Anthropic: A Public Benefit Corporation With an LLM Focus
If most people had to name the three most popular large language models (LLMs), they would likely mention OpenAI’s ChatGPT, Alphabet’s (NASDAQ: GOOGL) Gemini, and Anthropic’s Claude.
Anthropic is a public benefit company (PBC)—a business model that legally requires companies to balance for-profit goals with designated public benefits. Well-known PBCs include Kickstarter and Patagonia. Unlike those organizations, Anthropic appears likely to become a publicly traded company.
The company’s LLM, Claude, has between 18 million and 20 million MAUs. Anthropic also develops reliable and steerable AI models capable of advanced reasoning, coding, and even autonomous computer use.
One reason the company may target 2026 for an IPO is to capitalize on very rapid recent growth. At the end of 2024 Anthropic had an annual run rate (ARR) of $1 billion. By late 2025 that figure had risen to $10 billion, and this month its ARR sits at $14 billion.
Discord: From Gaming Niche to Global Communications Giant
Initially popular among gamers after its May 2015 debut, Discord surged during the pandemic. That period coincided with a rebrand: registered users grew from 11 million in 2016 to 350 million in 2021, when the company broadened into a general communications platform. Today the user base stands at about 656 million, including 37% of Americans ages 18 to 34 who are considered active users.
The free platform enables real-time voice, video and text chat within public or private “servers” (structured, persistent, customizable community hubs that recall advanced chat rooms to early internet users).
Discord is available on Windows, macOS, Linux, iOS, Android and web browsers, and integrates with services like Spotify (NYSE: SPOT), YouTube, Twitch, Xbox, PlayStation and Patreon.
Discord’s last funding round was in 2021. On Jan. 6, reports emerged that the company confidentially filed for a 2026 IPO at a valuation of about $15 billion.
Plaid: The Fintech Trend Continues
As noted, 2025 was a big year for fintech IPOs. One notable example was Klarna (NYSE: KLAR), the global payments provider known for buy now, pay later (BNPL) solutions.
The fintech momentum could continue in 2026 with Plaid. The company acts as an intermediary between financial institutions and apps: Plaid connects users’ accounts across an estimated 7,000 apps and more than 12,000 financial platforms—including PayPal’s (NASDAQ: PYPL)Venmo, Coinbase (NASDAQ: COIN), and Robinhood (NASDAQ: HOOD)—enabling secure, encrypted verification of account details, safer data sharing, and instant balance checks.
By early 2026 more than 150 million global consumers use Plaid to connect their financial accounts to apps and institutions.
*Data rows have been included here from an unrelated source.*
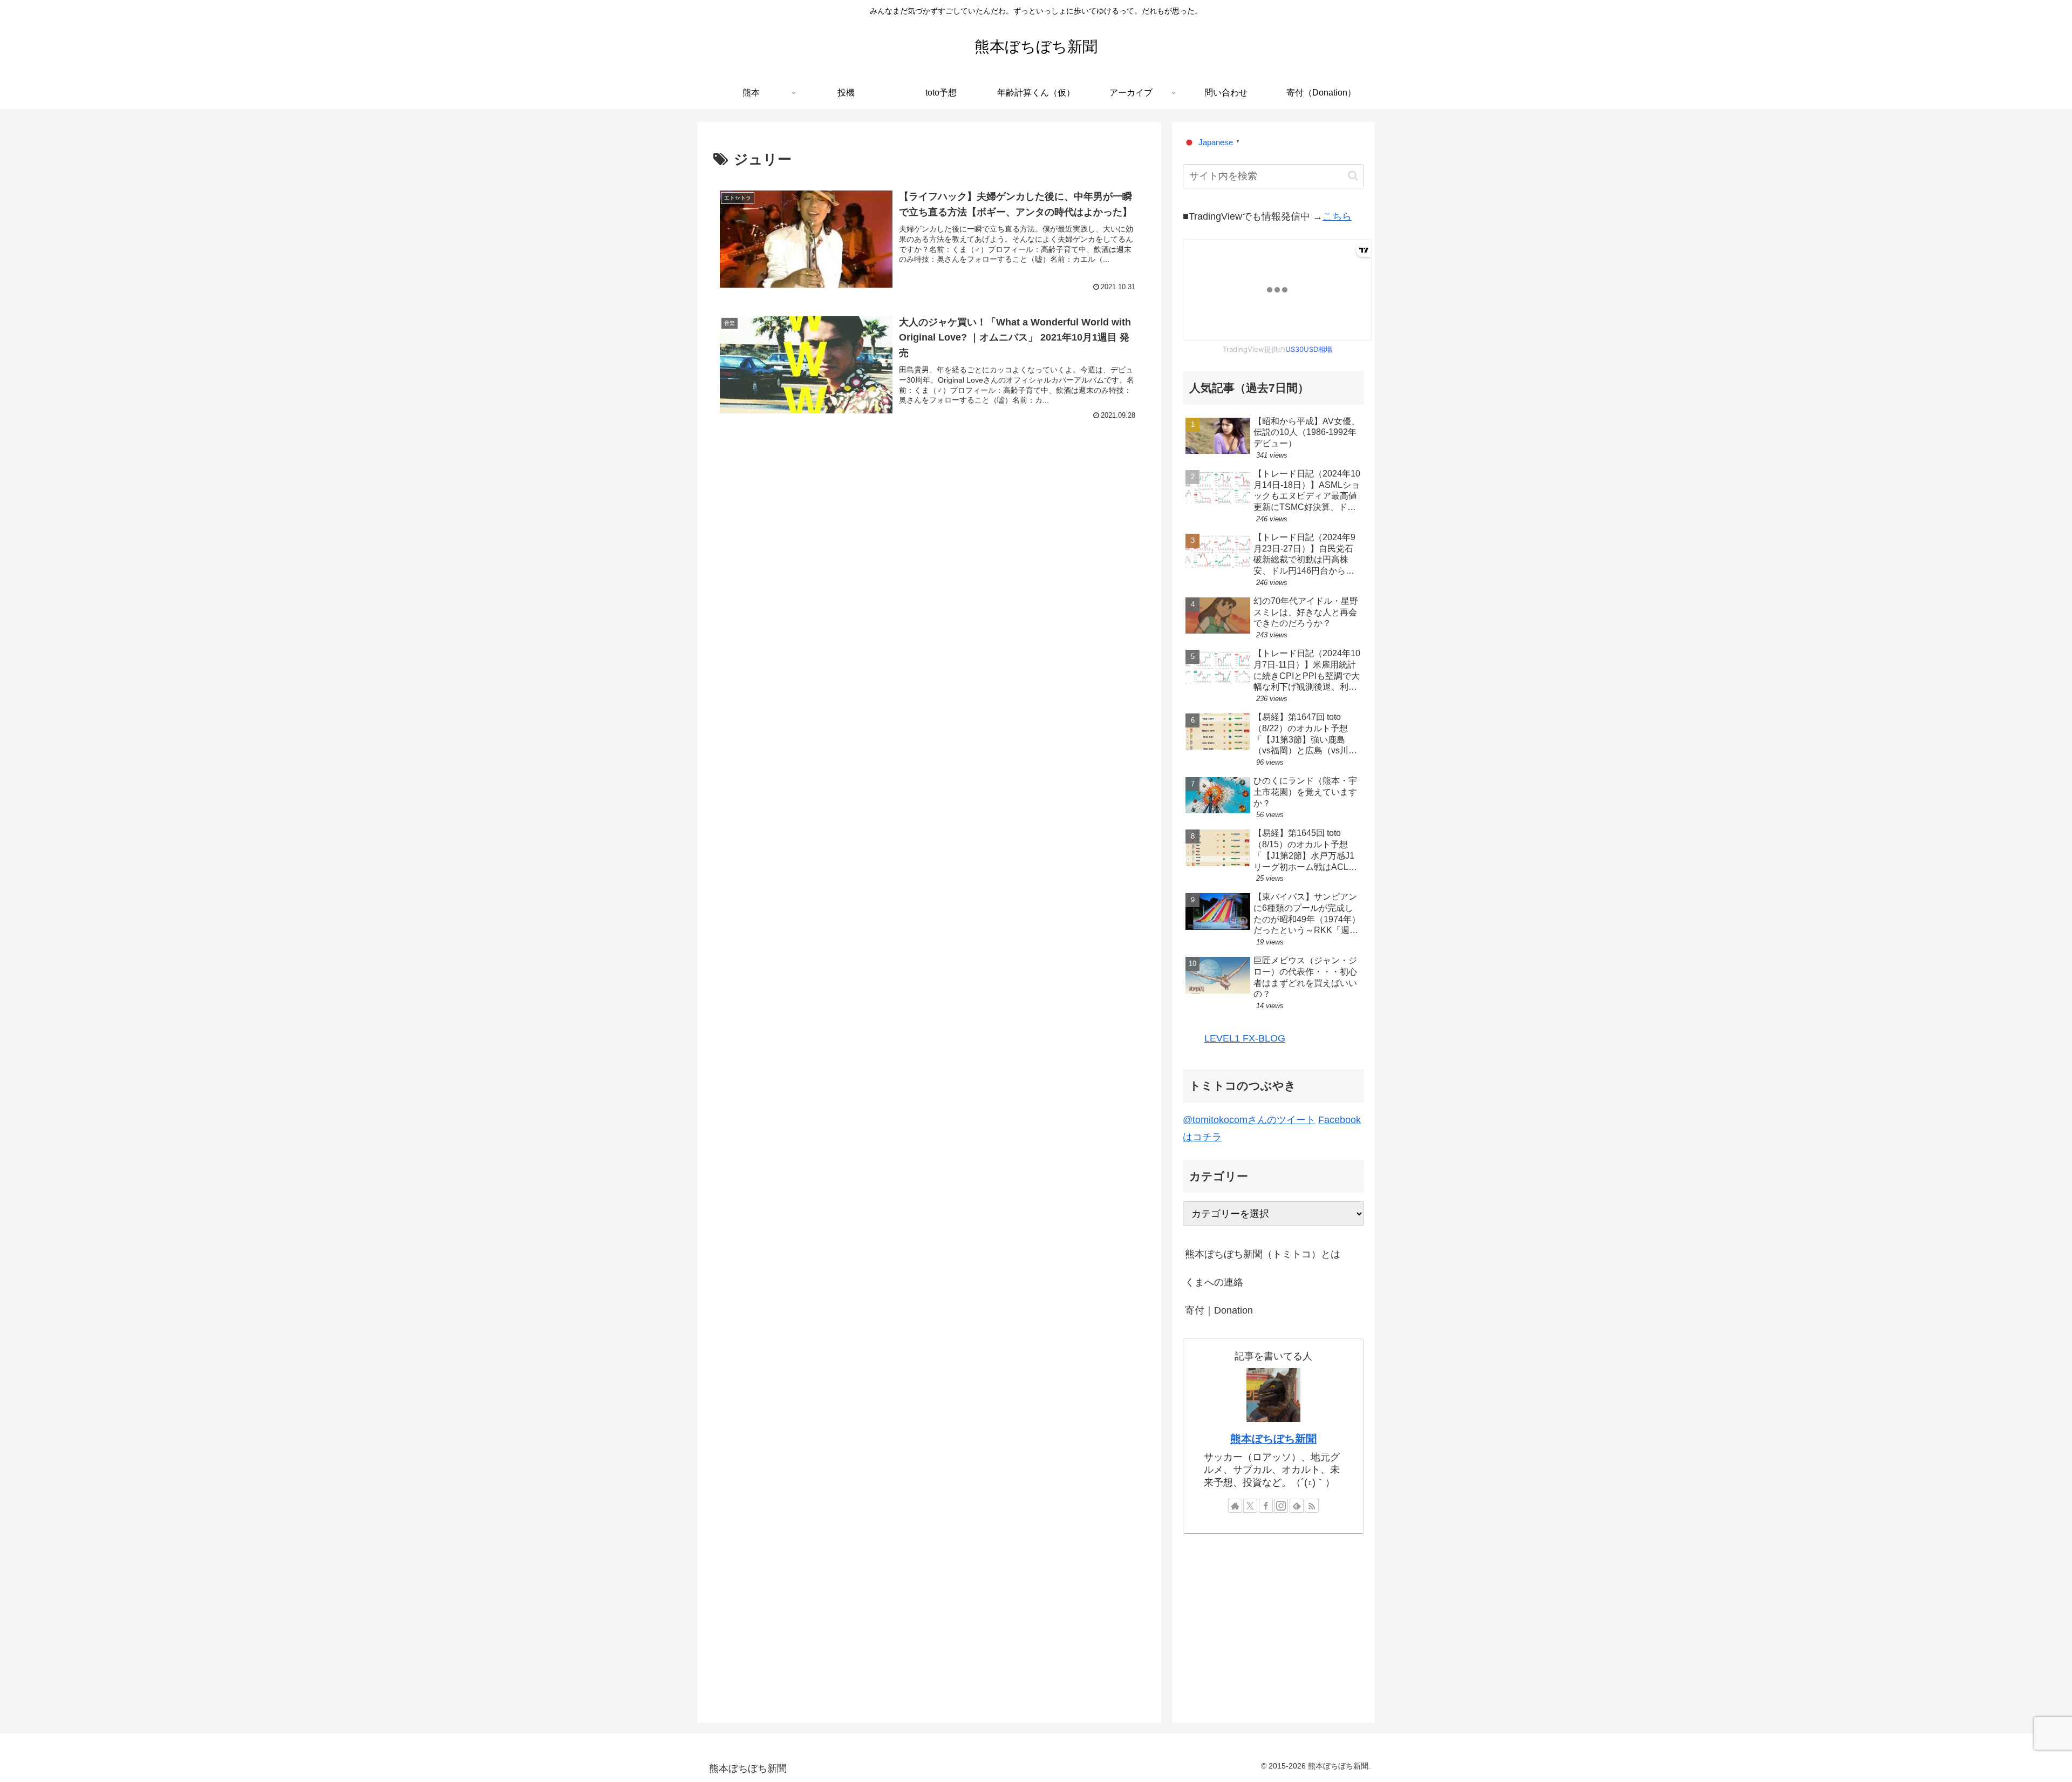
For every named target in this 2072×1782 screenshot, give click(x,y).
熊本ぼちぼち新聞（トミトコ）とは (1262, 1254)
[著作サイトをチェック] (1235, 1506)
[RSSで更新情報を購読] (1312, 1506)
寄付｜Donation (1219, 1310)
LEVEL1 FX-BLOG (1244, 1038)
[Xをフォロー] (1250, 1506)
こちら (1337, 216)
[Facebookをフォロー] (1266, 1506)
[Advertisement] (929, 531)
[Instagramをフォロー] (1281, 1506)
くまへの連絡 (1214, 1282)
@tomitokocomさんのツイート (1249, 1119)
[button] (1353, 175)
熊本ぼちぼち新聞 (1273, 1439)
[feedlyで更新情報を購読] (1297, 1506)
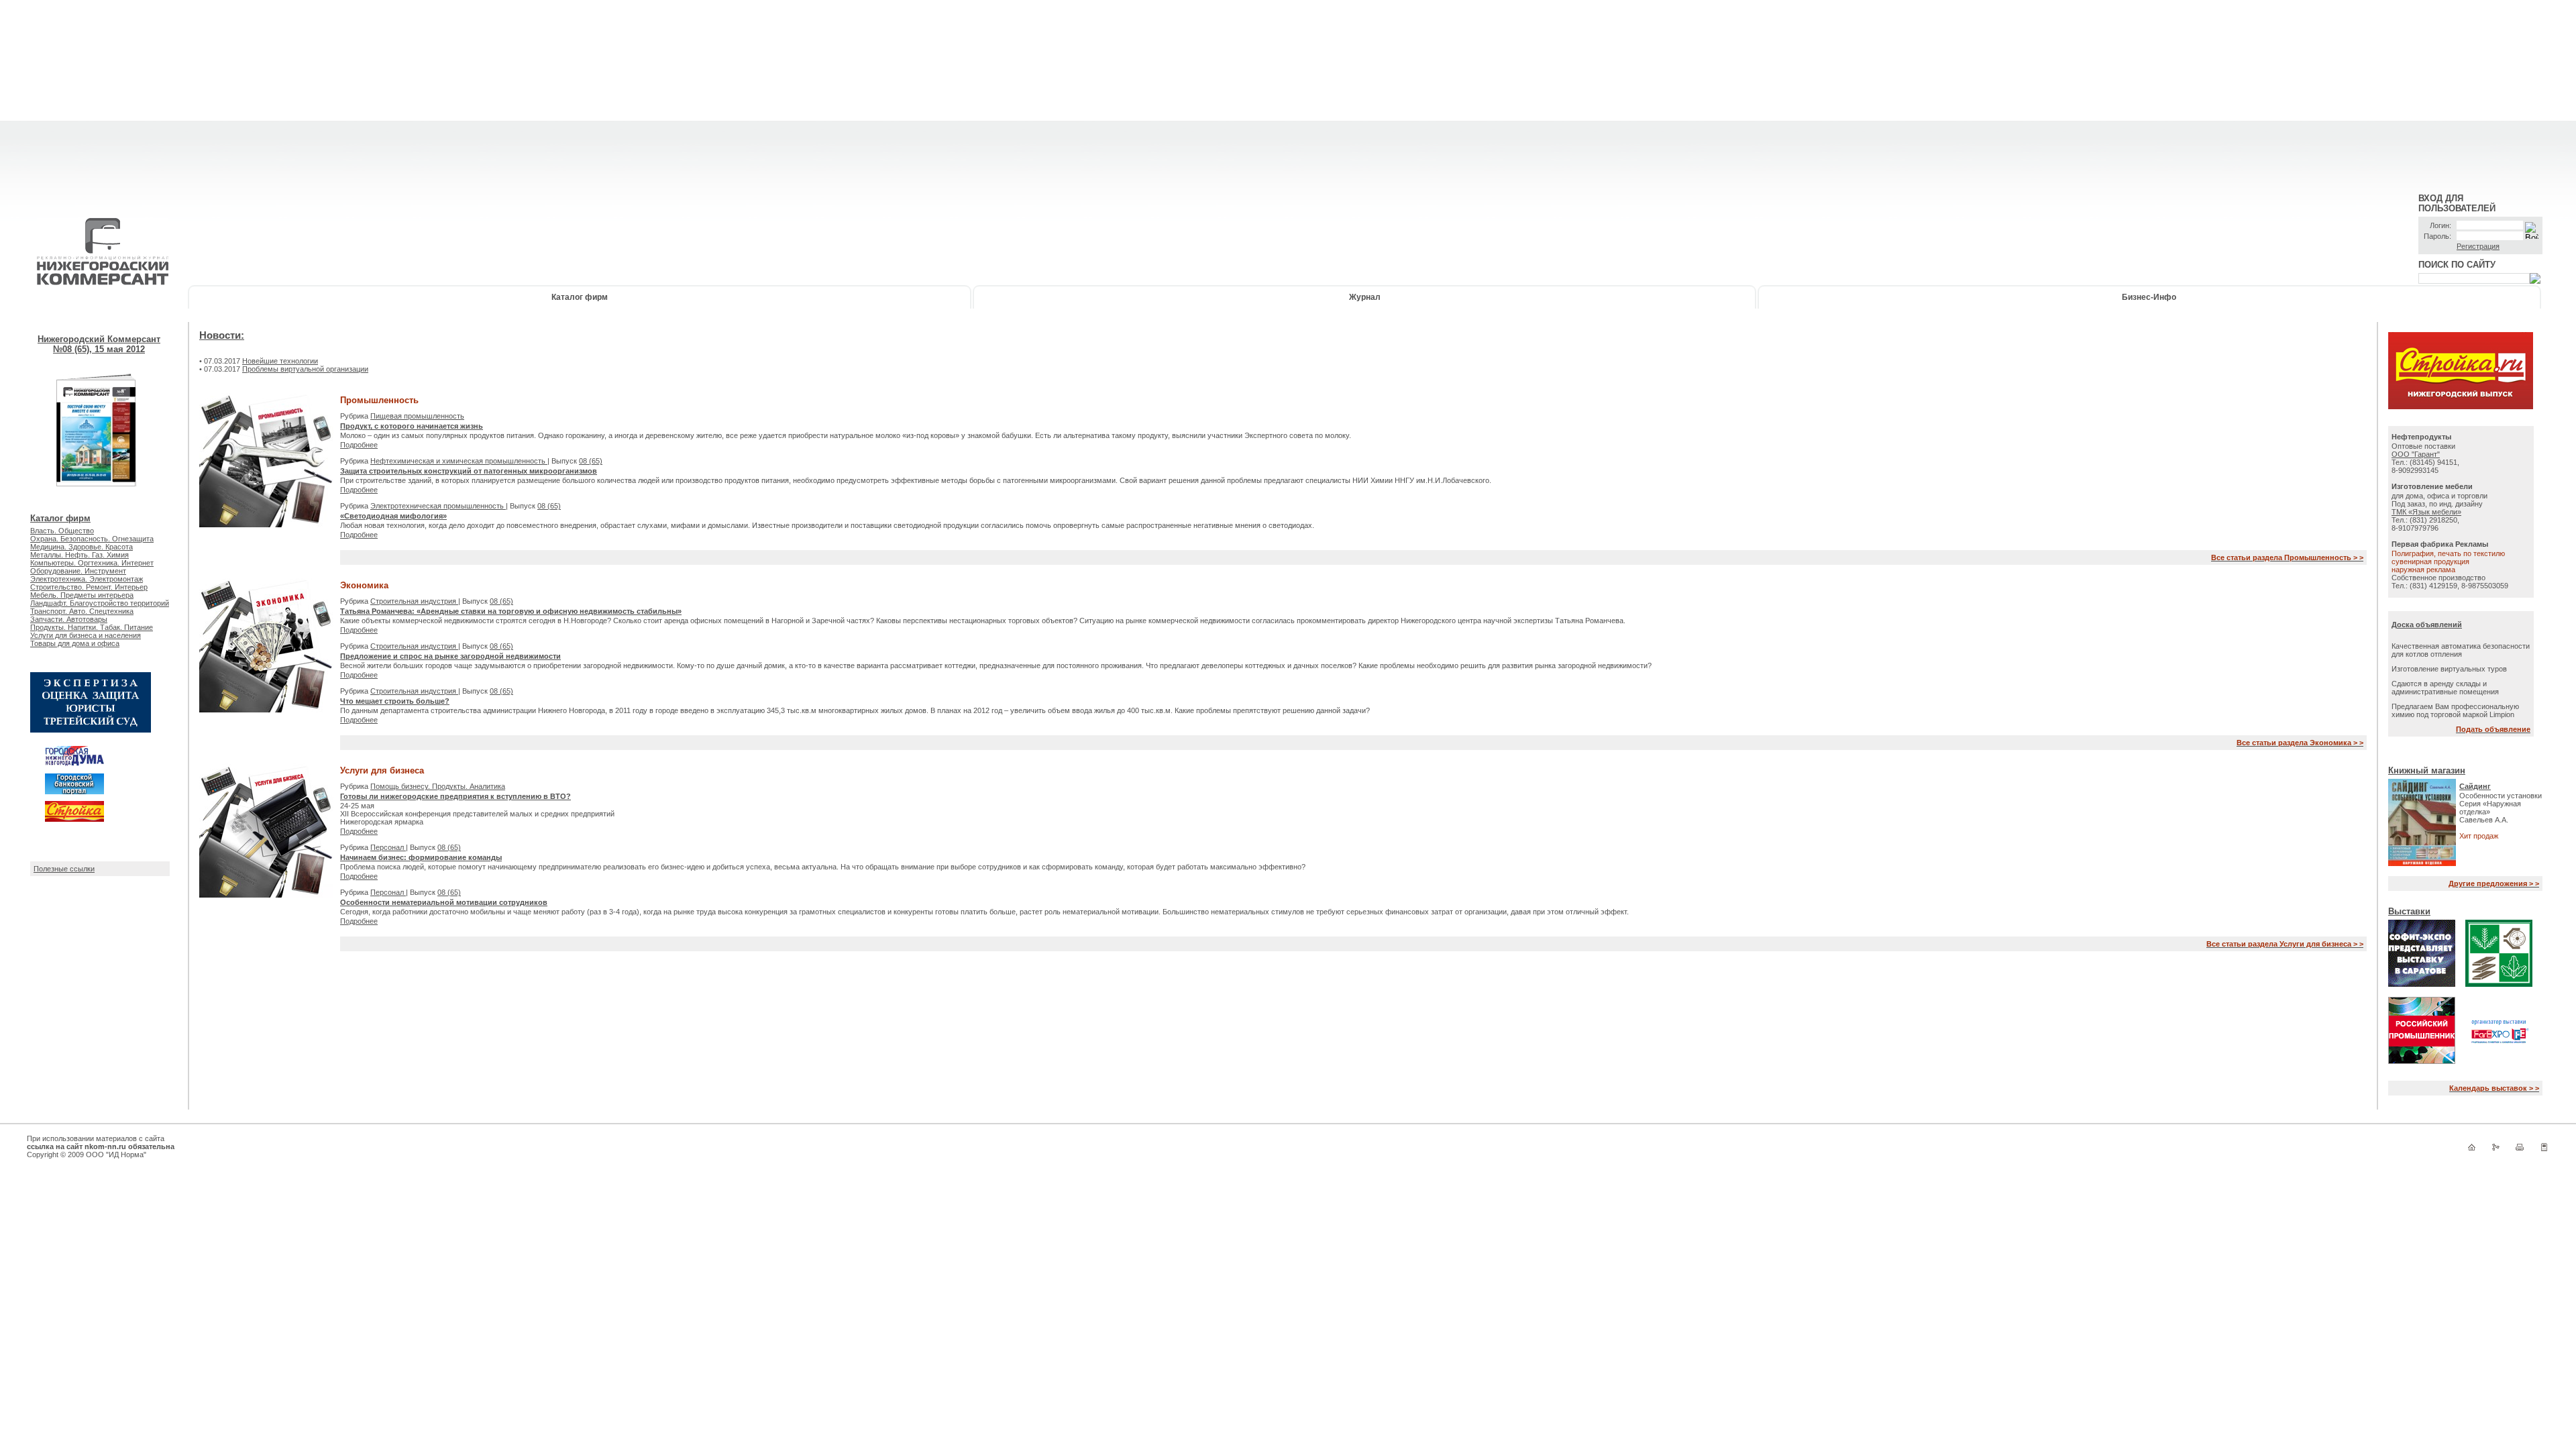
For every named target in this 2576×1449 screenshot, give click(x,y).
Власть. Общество (62, 531)
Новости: (221, 335)
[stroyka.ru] (2460, 406)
In the United States alone, roughly one in every two adults uses the fintech company, which was founded in 2013, to connect financial services.
In April 2025 Plaid completed a $575 million funding round led by global investment managers BlackRock (NYSE: BLK), Fidelity and Franklin Templeton (NYSE: BEN), valuing the company at approximately $6.1 billion.
That valuation is down from a peak of more than $13 billion in 2021—a reflection of the market correction in 2022 and softer fintech multiples during the bear market—but Plaid reported record revenue and positive operating margins in 2025.